**OBJECTIVE:**
Reproduce every line from the one containing "For every named" through the one containing "Mitsubishi (195, 811)", both ends included, keeping the request wording unchanged. Shift each coordinate in the answers by adding 20 to it.

-------- THE DATA --------

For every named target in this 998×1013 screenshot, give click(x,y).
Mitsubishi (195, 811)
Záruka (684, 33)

--------
-------- THE DATA --------

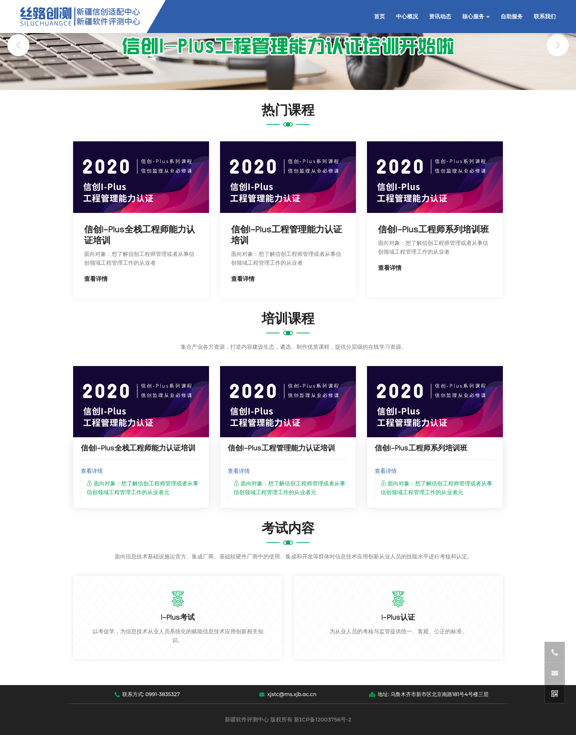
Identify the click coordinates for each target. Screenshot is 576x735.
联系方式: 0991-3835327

--------

**FINAL ANSWER:**
For every named target in this 998×1013 screenshot, give click(x,y).
Mitsubishi (215, 831)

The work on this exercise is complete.